[Excerpted data Boundary: Start]

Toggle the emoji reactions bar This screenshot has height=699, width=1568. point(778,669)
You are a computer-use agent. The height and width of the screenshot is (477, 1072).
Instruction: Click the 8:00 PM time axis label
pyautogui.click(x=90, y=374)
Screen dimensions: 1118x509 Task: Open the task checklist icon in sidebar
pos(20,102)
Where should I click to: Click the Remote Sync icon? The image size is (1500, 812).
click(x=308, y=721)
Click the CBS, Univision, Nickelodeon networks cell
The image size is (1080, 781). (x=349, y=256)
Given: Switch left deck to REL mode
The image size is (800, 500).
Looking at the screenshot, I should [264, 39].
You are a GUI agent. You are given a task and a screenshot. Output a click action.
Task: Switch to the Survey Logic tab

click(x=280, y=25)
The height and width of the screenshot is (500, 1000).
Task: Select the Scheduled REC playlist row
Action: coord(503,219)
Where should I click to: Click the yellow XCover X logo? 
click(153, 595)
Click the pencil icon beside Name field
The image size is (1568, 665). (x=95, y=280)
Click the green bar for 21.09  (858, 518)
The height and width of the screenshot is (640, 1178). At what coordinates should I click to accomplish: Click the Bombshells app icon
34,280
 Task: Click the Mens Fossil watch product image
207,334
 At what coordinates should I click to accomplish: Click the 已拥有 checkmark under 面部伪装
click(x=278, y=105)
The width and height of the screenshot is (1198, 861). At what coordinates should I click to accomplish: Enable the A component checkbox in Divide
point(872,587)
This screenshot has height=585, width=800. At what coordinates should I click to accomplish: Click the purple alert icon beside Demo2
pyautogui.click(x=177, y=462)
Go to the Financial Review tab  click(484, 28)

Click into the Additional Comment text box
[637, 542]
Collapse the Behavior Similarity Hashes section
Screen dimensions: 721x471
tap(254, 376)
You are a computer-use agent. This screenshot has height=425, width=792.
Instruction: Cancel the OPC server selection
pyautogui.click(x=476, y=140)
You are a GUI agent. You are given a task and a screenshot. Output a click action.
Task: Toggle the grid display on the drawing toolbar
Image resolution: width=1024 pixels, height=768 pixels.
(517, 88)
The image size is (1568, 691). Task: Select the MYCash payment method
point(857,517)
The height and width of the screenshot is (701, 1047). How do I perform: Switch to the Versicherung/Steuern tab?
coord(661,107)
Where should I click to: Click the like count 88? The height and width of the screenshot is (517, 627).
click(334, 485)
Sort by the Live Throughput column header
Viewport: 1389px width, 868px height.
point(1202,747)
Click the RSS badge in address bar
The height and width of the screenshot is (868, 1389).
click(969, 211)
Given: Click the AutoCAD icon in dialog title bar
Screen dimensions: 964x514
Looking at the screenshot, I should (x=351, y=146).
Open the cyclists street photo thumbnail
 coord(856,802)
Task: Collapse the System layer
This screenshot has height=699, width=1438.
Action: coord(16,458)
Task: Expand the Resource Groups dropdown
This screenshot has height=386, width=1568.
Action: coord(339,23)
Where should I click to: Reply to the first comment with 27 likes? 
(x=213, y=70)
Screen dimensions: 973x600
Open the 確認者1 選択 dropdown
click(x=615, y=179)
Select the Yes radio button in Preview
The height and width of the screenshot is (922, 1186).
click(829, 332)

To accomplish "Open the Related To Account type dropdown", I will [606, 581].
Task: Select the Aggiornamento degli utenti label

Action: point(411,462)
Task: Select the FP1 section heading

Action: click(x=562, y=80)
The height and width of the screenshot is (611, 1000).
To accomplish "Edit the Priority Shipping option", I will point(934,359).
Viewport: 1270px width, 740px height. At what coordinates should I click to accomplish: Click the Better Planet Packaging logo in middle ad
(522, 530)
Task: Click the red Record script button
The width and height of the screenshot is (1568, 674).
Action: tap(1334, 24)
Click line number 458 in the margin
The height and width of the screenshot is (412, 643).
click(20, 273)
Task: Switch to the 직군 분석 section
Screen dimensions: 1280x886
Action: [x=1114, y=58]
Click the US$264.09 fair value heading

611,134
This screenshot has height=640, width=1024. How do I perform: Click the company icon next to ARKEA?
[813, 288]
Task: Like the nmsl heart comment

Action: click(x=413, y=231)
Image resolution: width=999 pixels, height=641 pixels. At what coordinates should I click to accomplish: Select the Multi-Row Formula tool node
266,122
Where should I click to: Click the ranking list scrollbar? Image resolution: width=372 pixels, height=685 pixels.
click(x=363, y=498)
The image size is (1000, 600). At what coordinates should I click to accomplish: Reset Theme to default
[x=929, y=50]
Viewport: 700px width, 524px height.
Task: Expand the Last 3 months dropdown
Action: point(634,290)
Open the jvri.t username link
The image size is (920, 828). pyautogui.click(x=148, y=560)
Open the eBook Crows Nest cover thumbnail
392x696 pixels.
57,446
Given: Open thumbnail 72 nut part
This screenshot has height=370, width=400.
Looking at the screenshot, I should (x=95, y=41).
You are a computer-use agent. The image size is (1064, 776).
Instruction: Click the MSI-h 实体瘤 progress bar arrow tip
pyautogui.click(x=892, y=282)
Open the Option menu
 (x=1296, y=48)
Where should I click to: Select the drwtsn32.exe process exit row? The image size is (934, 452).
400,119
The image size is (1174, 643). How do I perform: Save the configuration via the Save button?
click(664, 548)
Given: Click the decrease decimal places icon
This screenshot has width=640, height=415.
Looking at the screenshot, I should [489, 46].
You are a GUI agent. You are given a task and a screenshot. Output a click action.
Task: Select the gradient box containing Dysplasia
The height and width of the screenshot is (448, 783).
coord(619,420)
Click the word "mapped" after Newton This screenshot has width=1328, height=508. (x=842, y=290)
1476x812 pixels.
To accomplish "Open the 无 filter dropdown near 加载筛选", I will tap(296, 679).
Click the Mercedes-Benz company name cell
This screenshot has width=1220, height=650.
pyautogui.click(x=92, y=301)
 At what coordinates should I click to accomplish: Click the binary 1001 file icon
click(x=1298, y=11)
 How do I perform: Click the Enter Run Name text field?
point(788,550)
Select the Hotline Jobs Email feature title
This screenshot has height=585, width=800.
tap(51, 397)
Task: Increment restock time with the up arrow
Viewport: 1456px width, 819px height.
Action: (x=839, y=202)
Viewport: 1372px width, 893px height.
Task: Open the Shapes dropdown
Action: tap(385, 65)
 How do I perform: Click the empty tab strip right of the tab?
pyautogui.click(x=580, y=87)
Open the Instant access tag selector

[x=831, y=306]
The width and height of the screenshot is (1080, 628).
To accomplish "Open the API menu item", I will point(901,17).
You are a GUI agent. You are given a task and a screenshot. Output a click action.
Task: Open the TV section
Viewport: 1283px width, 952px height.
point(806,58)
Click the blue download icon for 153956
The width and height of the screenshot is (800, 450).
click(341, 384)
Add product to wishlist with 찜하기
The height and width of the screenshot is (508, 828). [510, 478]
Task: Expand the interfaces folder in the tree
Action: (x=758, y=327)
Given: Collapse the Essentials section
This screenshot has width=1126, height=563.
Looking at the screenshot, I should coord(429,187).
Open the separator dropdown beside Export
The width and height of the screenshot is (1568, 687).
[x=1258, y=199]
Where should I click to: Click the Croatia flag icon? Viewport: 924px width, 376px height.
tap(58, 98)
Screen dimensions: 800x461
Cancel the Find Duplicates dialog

[Excerpted data Boundary: End]

* [What is needed]: Repeat, word for word, all of the data shown above.

* [Answer space]:
Toggle the emoji reactions bar This screenshot has height=699, width=1568. point(778,669)
You are a computer-use agent. The height and width of the screenshot is (477, 1072).
Instruction: Click the 8:00 PM time axis label
pyautogui.click(x=90, y=374)
Screen dimensions: 1118x509 Task: Open the task checklist icon in sidebar
pos(20,102)
Where should I click to: Click the Remote Sync icon? The image size is (1500, 812).
click(x=308, y=721)
Click the CBS, Univision, Nickelodeon networks cell
The image size is (1080, 781). (x=349, y=256)
Given: Switch left deck to REL mode
The image size is (800, 500).
Looking at the screenshot, I should [264, 39].
You are a GUI agent. You are given a task and a screenshot. Output a click action.
Task: Switch to the Survey Logic tab

click(x=280, y=25)
The height and width of the screenshot is (500, 1000).
Task: Select the Scheduled REC playlist row
Action: coord(503,219)
Where should I click to: Click the yellow XCover X logo? 
click(153, 595)
Click the pencil icon beside Name field
The image size is (1568, 665). (x=95, y=280)
Click the green bar for 21.09  (858, 518)
The height and width of the screenshot is (640, 1178). At what coordinates should I click to accomplish: Click the Bombshells app icon
34,280
 Task: Click the Mens Fossil watch product image
207,334
 At what coordinates should I click to accomplish: Click the 已拥有 checkmark under 面部伪装
click(x=278, y=105)
The width and height of the screenshot is (1198, 861). At what coordinates should I click to accomplish: Enable the A component checkbox in Divide
point(872,587)
This screenshot has height=585, width=800. At what coordinates should I click to accomplish: Click the purple alert icon beside Demo2
pyautogui.click(x=177, y=462)
Go to the Financial Review tab  click(484, 28)

Click into the Additional Comment text box
[637, 542]
Collapse the Behavior Similarity Hashes section
Screen dimensions: 721x471
tap(254, 376)
You are a computer-use agent. This screenshot has height=425, width=792.
Instruction: Cancel the OPC server selection
pyautogui.click(x=476, y=140)
You are a GUI agent. You are given a task and a screenshot. Output a click action.
Task: Toggle the grid display on the drawing toolbar
Image resolution: width=1024 pixels, height=768 pixels.
(517, 88)
The image size is (1568, 691). Task: Select the MYCash payment method
point(857,517)
The height and width of the screenshot is (701, 1047). How do I perform: Switch to the Versicherung/Steuern tab?
coord(661,107)
Where should I click to: Click the like count 88? The height and width of the screenshot is (517, 627).
click(334, 485)
Sort by the Live Throughput column header
Viewport: 1389px width, 868px height.
point(1202,747)
Click the RSS badge in address bar
The height and width of the screenshot is (868, 1389).
click(969, 211)
Given: Click the AutoCAD icon in dialog title bar
Screen dimensions: 964x514
Looking at the screenshot, I should (x=351, y=146).
Open the cyclists street photo thumbnail
 coord(856,802)
Task: Collapse the System layer
This screenshot has height=699, width=1438.
Action: coord(16,458)
Task: Expand the Resource Groups dropdown
This screenshot has height=386, width=1568.
Action: coord(339,23)
Where should I click to: Reply to the first comment with 27 likes? 
(x=213, y=70)
Screen dimensions: 973x600
Open the 確認者1 選択 dropdown
click(x=615, y=179)
Select the Yes radio button in Preview
The height and width of the screenshot is (922, 1186).
click(829, 332)

To accomplish "Open the Related To Account type dropdown", I will [606, 581].
Task: Select the Aggiornamento degli utenti label

Action: point(411,462)
Task: Select the FP1 section heading

Action: click(x=562, y=80)
The height and width of the screenshot is (611, 1000).
To accomplish "Edit the Priority Shipping option", I will point(934,359).
Viewport: 1270px width, 740px height. At what coordinates should I click to accomplish: Click the Better Planet Packaging logo in middle ad
(522, 530)
Task: Click the red Record script button
The width and height of the screenshot is (1568, 674).
Action: tap(1334, 24)
Click line number 458 in the margin
The height and width of the screenshot is (412, 643).
click(20, 273)
Task: Switch to the 직군 분석 section
Screen dimensions: 1280x886
Action: [x=1114, y=58]
Click the US$264.09 fair value heading

611,134
This screenshot has height=640, width=1024. How do I perform: Click the company icon next to ARKEA?
[813, 288]
Task: Like the nmsl heart comment

Action: click(x=413, y=231)
Image resolution: width=999 pixels, height=641 pixels. At what coordinates should I click to accomplish: Select the Multi-Row Formula tool node
266,122
Where should I click to: Click the ranking list scrollbar? Image resolution: width=372 pixels, height=685 pixels.
click(x=363, y=498)
The image size is (1000, 600). At what coordinates should I click to accomplish: Reset Theme to default
[x=929, y=50]
Viewport: 700px width, 524px height.
Task: Expand the Last 3 months dropdown
Action: point(634,290)
Open the jvri.t username link
The image size is (920, 828). pyautogui.click(x=148, y=560)
Open the eBook Crows Nest cover thumbnail
392x696 pixels.
57,446
Given: Open thumbnail 72 nut part
This screenshot has height=370, width=400.
Looking at the screenshot, I should (x=95, y=41).
You are a computer-use agent. The image size is (1064, 776).
Instruction: Click the MSI-h 实体瘤 progress bar arrow tip
pyautogui.click(x=892, y=282)
Open the Option menu
 (x=1296, y=48)
Where should I click to: Select the drwtsn32.exe process exit row? The image size is (934, 452).
400,119
The image size is (1174, 643). How do I perform: Save the configuration via the Save button?
click(664, 548)
Given: Click the decrease decimal places icon
This screenshot has width=640, height=415.
Looking at the screenshot, I should [489, 46].
You are a GUI agent. You are given a task and a screenshot. Output a click action.
Task: Select the gradient box containing Dysplasia
The height and width of the screenshot is (448, 783).
coord(619,420)
Click the word "mapped" after Newton This screenshot has width=1328, height=508. (x=842, y=290)
1476x812 pixels.
To accomplish "Open the 无 filter dropdown near 加载筛选", I will tap(296, 679).
Click the Mercedes-Benz company name cell
This screenshot has width=1220, height=650.
pyautogui.click(x=92, y=301)
 At what coordinates should I click to accomplish: Click the binary 1001 file icon
click(x=1298, y=11)
 How do I perform: Click the Enter Run Name text field?
point(788,550)
Select the Hotline Jobs Email feature title
This screenshot has height=585, width=800.
tap(51, 397)
Task: Increment restock time with the up arrow
Viewport: 1456px width, 819px height.
Action: (x=839, y=202)
Viewport: 1372px width, 893px height.
Task: Open the Shapes dropdown
Action: tap(385, 65)
 How do I perform: Click the empty tab strip right of the tab?
pyautogui.click(x=580, y=87)
Open the Instant access tag selector

[x=831, y=306]
The width and height of the screenshot is (1080, 628).
To accomplish "Open the API menu item", I will point(901,17).
You are a GUI agent. You are given a task and a screenshot. Output a click action.
Task: Open the TV section
Viewport: 1283px width, 952px height.
point(806,58)
Click the blue download icon for 153956
The width and height of the screenshot is (800, 450).
click(341, 384)
Add product to wishlist with 찜하기
The height and width of the screenshot is (508, 828). [510, 478]
Task: Expand the interfaces folder in the tree
Action: (x=758, y=327)
Given: Collapse the Essentials section
This screenshot has width=1126, height=563.
Looking at the screenshot, I should coord(429,187).
Open the separator dropdown beside Export
The width and height of the screenshot is (1568, 687).
[x=1258, y=199]
Where should I click to: Click the Croatia flag icon? Viewport: 924px width, 376px height.
tap(58, 98)
Screen dimensions: 800x461
Cancel the Find Duplicates dialog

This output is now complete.